On 9-17-10  landlord filed an eviction complaint for non-payment of rent.  On 9-22-10  defendant filed an answer and  motion to determine the rent,  disputing the landlord’s charges for pressure cleaning.  On 9-29-10  landlord filed a motion to strike on the basis that the tenant had not posted the rent claimed  into the court registry.  On 10-1-10  the court granted the motion to strike finding that the tenant’s response did not constitute a motion to determine rent  and issued an order of possession.  The tenant filed an appeal.

The appellate court found that the tenant’s motion did constitute a motion to determine the rent and thus found that the lower court’s finding that the tenant had not filed a motion to determine rent  to be erroneous.  Thus the lower court was found to have mis-applied the law in granting the landlord an automatic default where a tenant had not posted the rent or filed a rent determination hearing.

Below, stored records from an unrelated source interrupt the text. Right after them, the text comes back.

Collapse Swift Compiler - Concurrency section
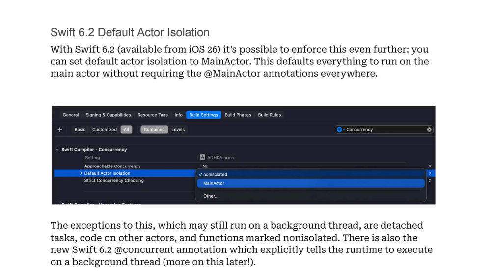 [x=57, y=150]
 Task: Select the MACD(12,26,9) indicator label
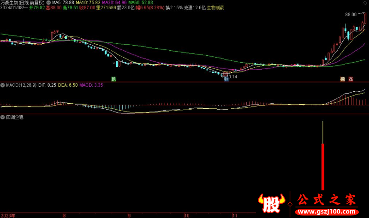(x=21, y=85)
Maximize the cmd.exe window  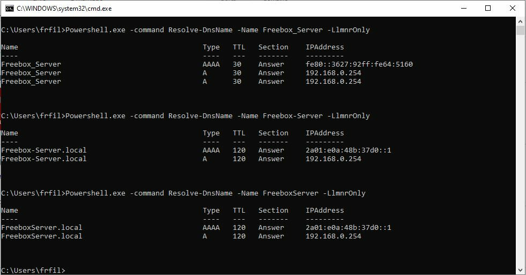click(488, 9)
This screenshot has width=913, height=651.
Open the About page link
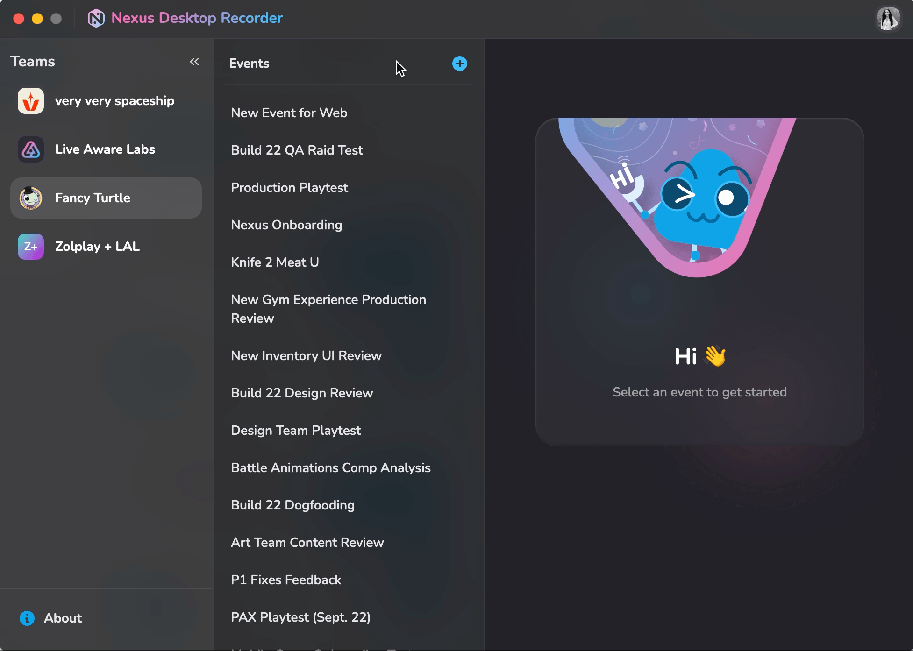click(63, 618)
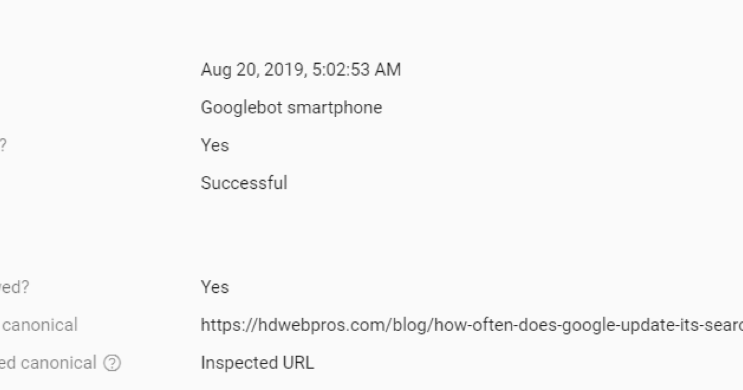Click the 'blog' segment of the canonical URL
Image resolution: width=743 pixels, height=390 pixels.
[409, 325]
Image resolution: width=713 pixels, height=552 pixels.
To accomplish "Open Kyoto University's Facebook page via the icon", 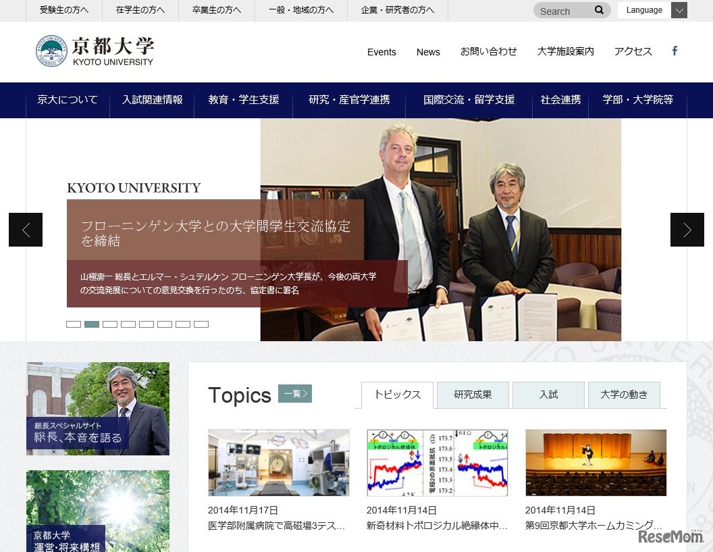I will point(674,49).
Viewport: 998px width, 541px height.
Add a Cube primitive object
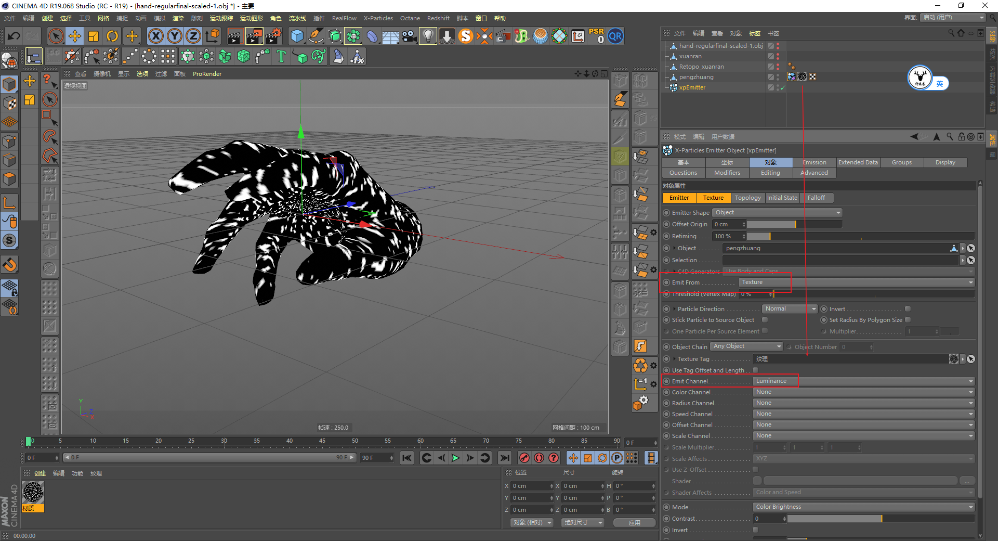[x=297, y=36]
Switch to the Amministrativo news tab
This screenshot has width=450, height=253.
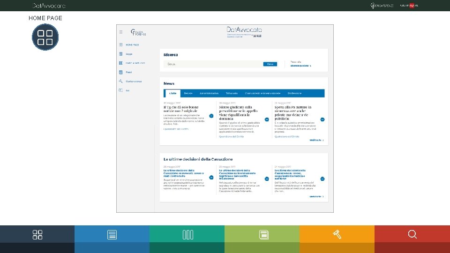(x=209, y=93)
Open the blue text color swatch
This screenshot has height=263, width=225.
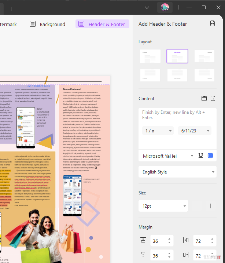(210, 156)
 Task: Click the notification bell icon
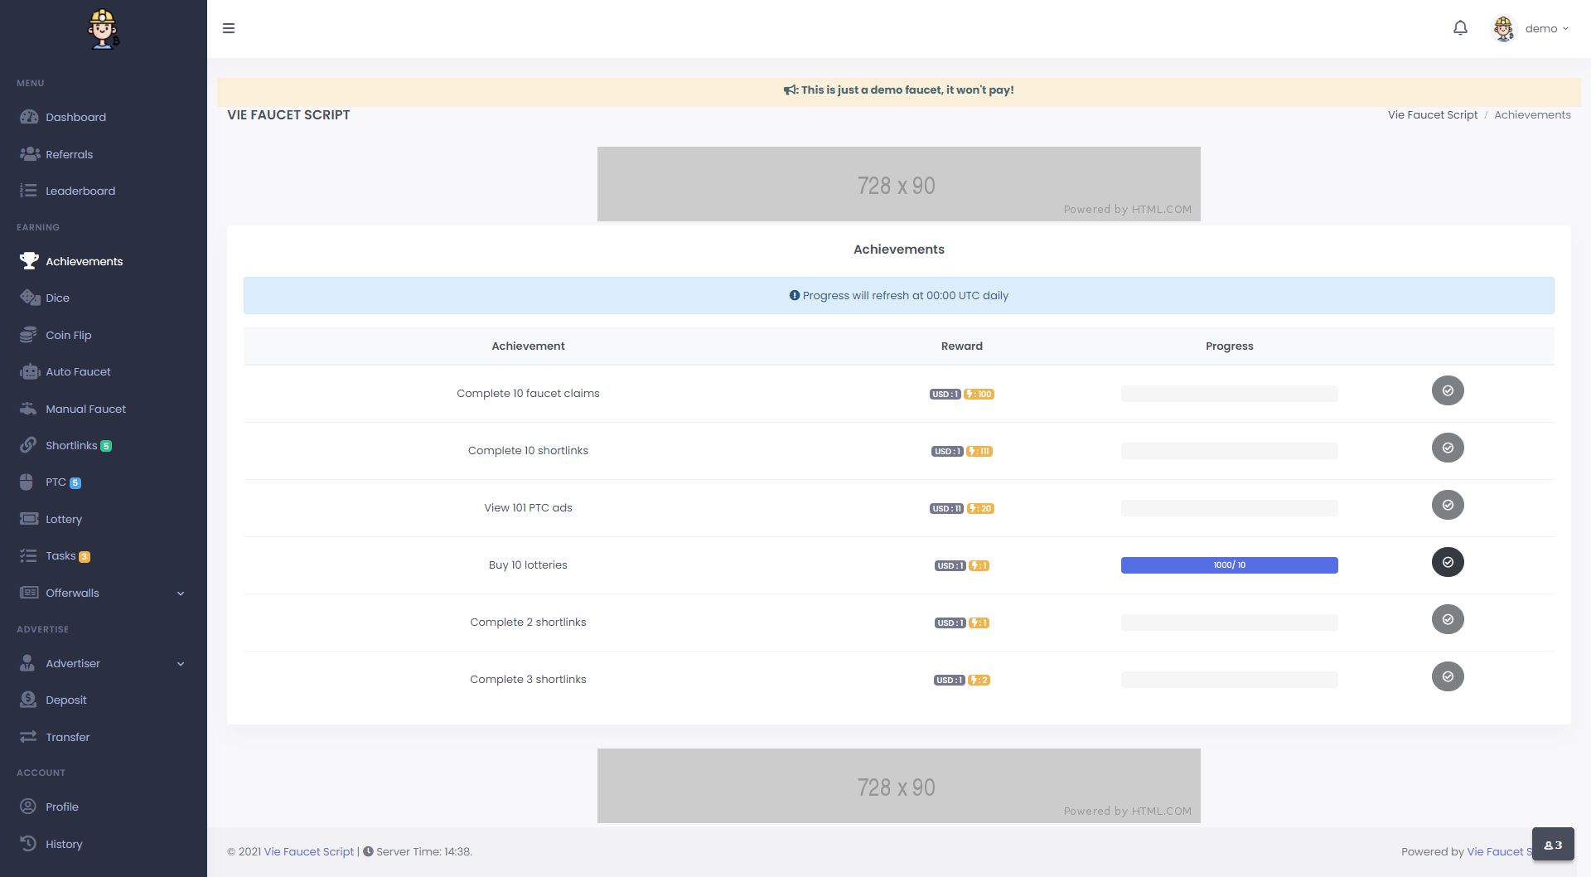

This finding suggests that upon the tenant’s filing a motion to determine rent,  that there is no obligation to post any rent ( even the undisputed portion ) until the court has conducted a rent determination hearing.

TRACEY KENDRICK, Appellant-Defendant, v. AURA M. CORSER, Appellee-Plaintiff. Circuit Court, 11th Judicial Circuit (Appellate) in and for Miami-Dade County. Case No. 10-488 AP. L.C. Case No. 10-6079 CC 26. October 31, 2011. On appeal from a final judgment rendered by the County Court for Miami-Dade County. Honorable Gladys Perez, Judge. Counsel: Jeffrey M. Hearne, Legal Services of Greater Miami, Inc., and Maya Thomas (certified legal intern), University of Miami School of Law Tenants’ Rights Clinic; and Charles F. Elsesser, Jr. and Purvi Shah, Florida Legal Services, Inc., adjunct professors with the Community Lawyering Clinic at the University of Miami School of Law Community Justice Project, as Rule 9.370 amici curiae, for Appellant-Defendant. Aura M. Corser, pro se Appellee-Plaintiff.

Note:  the landlord was pro se and did not  file any response to the appeal or appear at the appellate hearing.